MALDI-TOF and electrospray tandem mass spectrometric analysis of fatty acyl-CoA esters

Coenzyme A (CoA) thioesters play a central role in many biochemical reactions, and methods for sensitive identification of these compounds are important for studies of cellular processes. The direct analysis of intact long-chain fatty acyl CoA esters was investigated using matrix assisted laser desorption time-of-flight and electrospray ionization mass spectrometry. Both techniques resulted in the formation of abundant positive and negative ions indicative of the molecular weight of the fatty acyl CoA molecular species. Several structurally significant fragment ions, in particular positive ions indicative of the fatty acyl portion of the molecule, were formed during ionization processes.

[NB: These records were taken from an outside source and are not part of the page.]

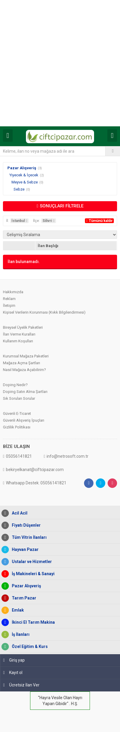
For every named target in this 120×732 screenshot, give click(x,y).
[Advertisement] (60, 63)
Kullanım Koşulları (18, 341)
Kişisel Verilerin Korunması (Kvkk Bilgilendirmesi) (44, 312)
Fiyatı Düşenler (25, 525)
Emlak (16, 610)
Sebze (19, 189)
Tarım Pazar (22, 598)
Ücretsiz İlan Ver (21, 685)
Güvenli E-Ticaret (17, 413)
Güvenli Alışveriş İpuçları (23, 420)
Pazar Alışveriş (21, 168)
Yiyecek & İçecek (23, 175)
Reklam (9, 298)
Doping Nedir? (15, 385)
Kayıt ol (12, 672)
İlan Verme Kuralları (19, 334)
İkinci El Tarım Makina (32, 622)
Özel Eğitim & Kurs (28, 646)
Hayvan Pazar (24, 549)
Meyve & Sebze (24, 182)
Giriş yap (14, 660)
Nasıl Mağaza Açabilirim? (24, 369)
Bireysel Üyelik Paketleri (23, 327)
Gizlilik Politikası (16, 427)
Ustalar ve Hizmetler (30, 561)
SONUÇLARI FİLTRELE (60, 206)
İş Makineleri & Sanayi (32, 574)
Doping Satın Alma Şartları (25, 391)
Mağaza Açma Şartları (21, 363)
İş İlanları (19, 634)
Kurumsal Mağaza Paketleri (26, 356)
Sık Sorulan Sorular (19, 398)
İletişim (9, 305)
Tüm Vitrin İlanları (28, 537)
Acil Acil (18, 513)
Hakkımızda (13, 292)
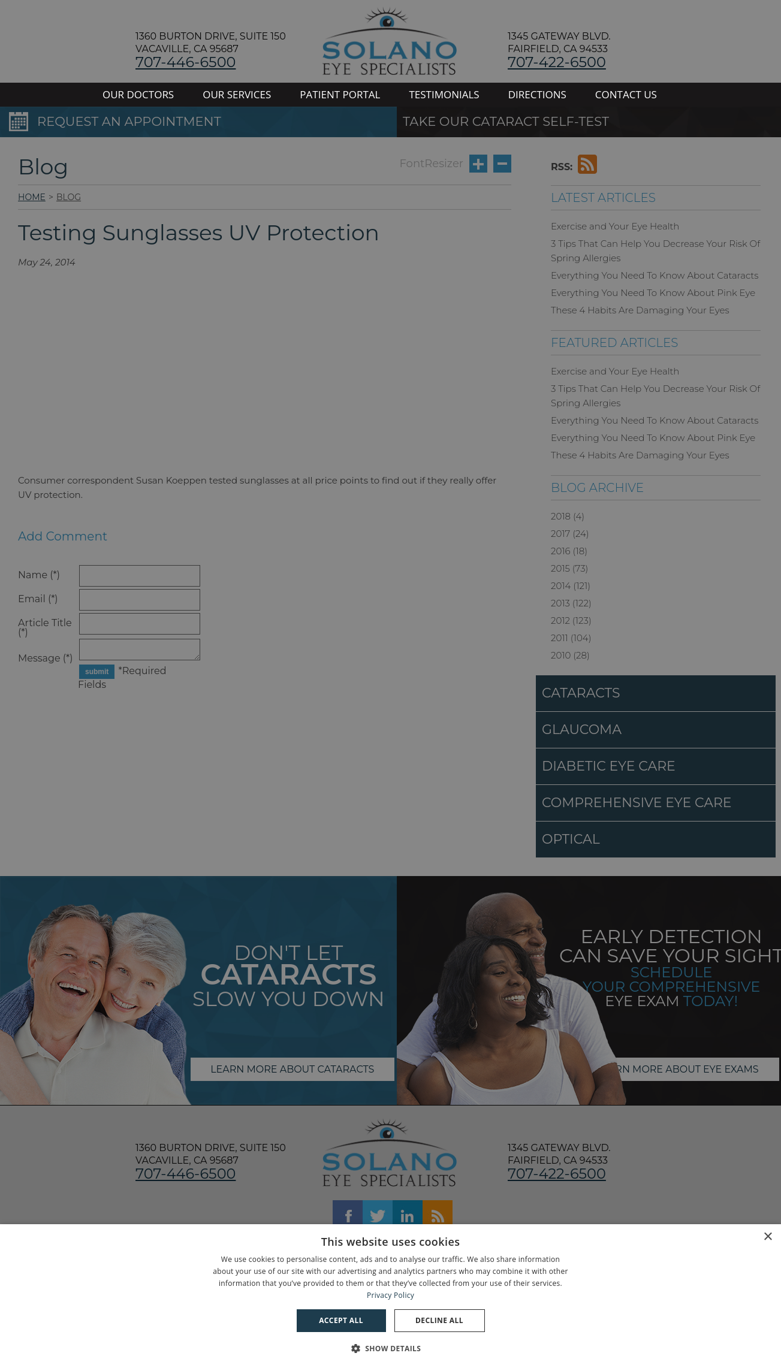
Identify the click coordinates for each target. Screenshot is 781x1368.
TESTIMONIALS (444, 94)
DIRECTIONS (537, 94)
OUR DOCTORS (138, 94)
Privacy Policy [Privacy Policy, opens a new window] (390, 1295)
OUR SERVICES (237, 94)
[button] (390, 1347)
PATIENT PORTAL (340, 94)
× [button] (767, 1237)
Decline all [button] (439, 1320)
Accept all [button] (341, 1320)
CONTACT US (626, 94)
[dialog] (390, 1296)
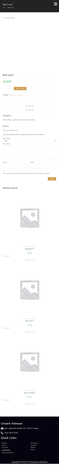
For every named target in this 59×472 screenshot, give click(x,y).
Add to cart (20, 88)
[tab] (29, 106)
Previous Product (10, 18)
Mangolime (29, 249)
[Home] (3, 7)
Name (5, 162)
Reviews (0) (30, 110)
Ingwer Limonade (29, 393)
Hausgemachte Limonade (16, 95)
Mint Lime (29, 321)
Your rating (7, 138)
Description (29, 106)
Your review (7, 144)
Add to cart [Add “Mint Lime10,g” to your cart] (29, 331)
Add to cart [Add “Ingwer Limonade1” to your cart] (29, 403)
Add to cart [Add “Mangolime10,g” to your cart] (29, 260)
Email (32, 162)
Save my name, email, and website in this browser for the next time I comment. (26, 173)
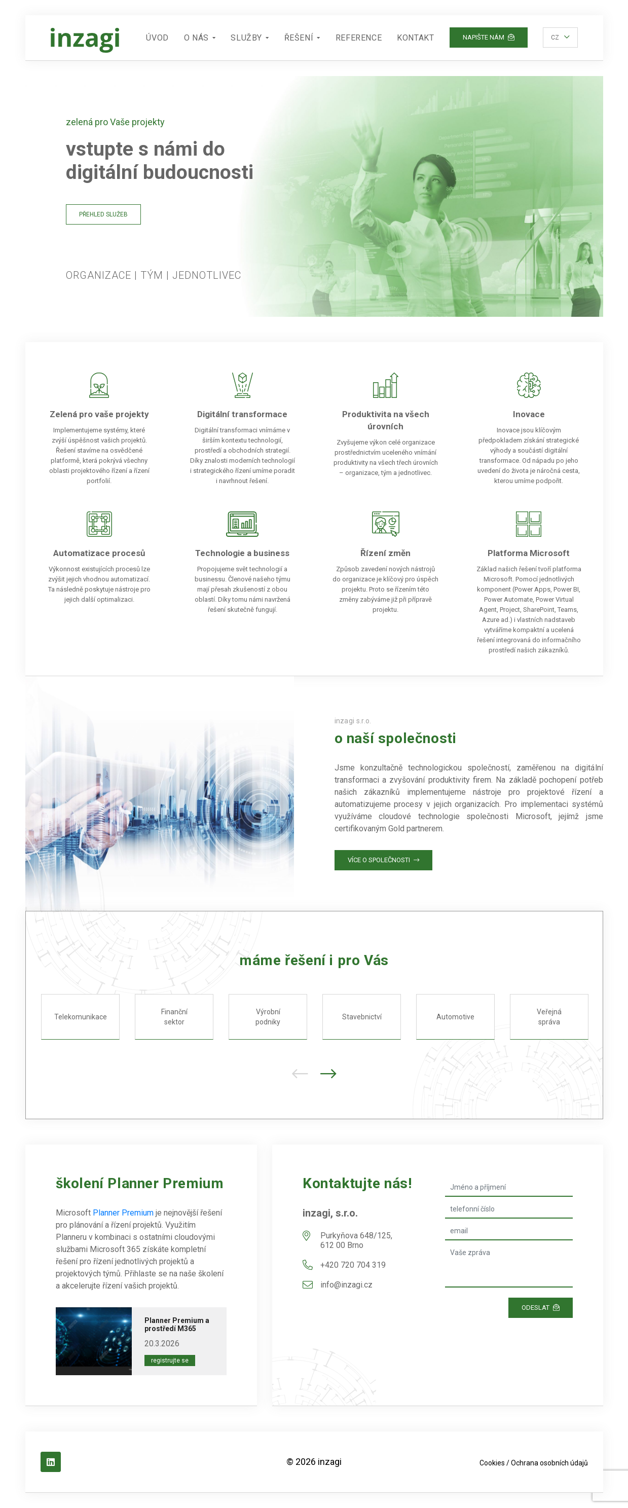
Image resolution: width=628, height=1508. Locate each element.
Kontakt (415, 38)
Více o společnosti (383, 860)
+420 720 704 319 (353, 1265)
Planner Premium (123, 1213)
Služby (246, 38)
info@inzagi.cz (346, 1285)
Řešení (299, 38)
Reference (359, 38)
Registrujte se (170, 1360)
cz (555, 37)
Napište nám (488, 37)
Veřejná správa (549, 1017)
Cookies (492, 1463)
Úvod (157, 38)
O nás (196, 38)
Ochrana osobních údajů (549, 1463)
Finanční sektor (174, 1017)
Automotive (455, 1017)
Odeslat (541, 1307)
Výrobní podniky (267, 1017)
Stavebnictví (361, 1017)
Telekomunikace (80, 1017)
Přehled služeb (103, 214)
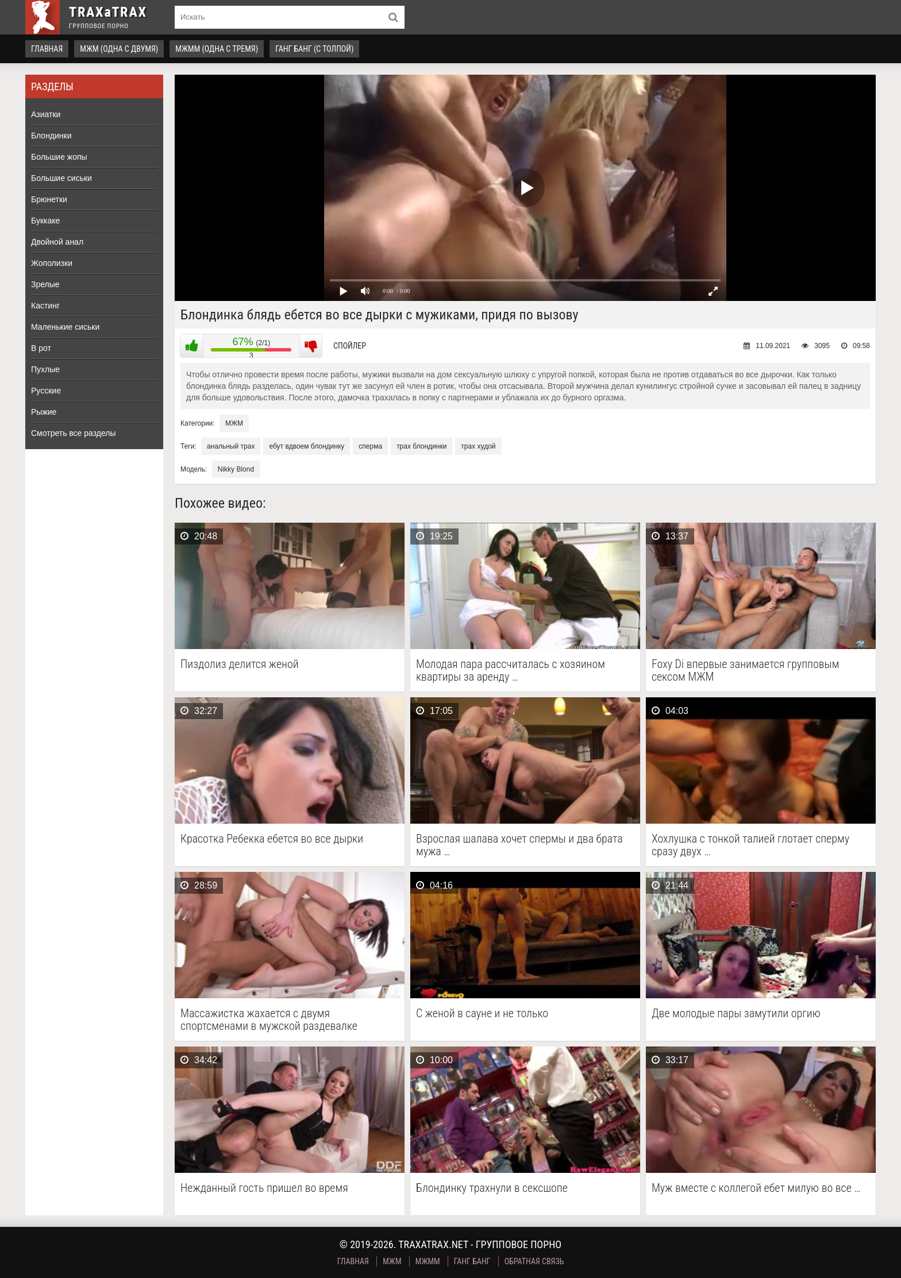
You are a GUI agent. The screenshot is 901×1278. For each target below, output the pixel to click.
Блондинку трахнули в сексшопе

Metastable (MALDI-TOF) and collision-induced decomposition (quadrupole tandem mass spectrometry) of these molecular ion species resulted in the formation of similar product ions independent of the mode of ionization. Abundant product ions, corresponding to the fatty acyl portion as well as the pantetheine-ADP portion of the molecule, were observed with both ionization techniques. Decomposition of the [M + H](+) ion of hexadecyl coenzyme A (C16:0 CoA) at m/z 1006 yielded a prominent product ion at m/z 499 which was characteristic of the fatty acyl portion of the molecule. Similar fatty acyl product ion fragments corresponding to a neutral loss of 609 were found for the [M + H](+) species of all the fatty acyl CoA esters investigated. This prominent and diagnostic fragment could be used to detect molecular species of CoA esters present in complex biological mixtures. (C) 1997 Elsevier Science B.V.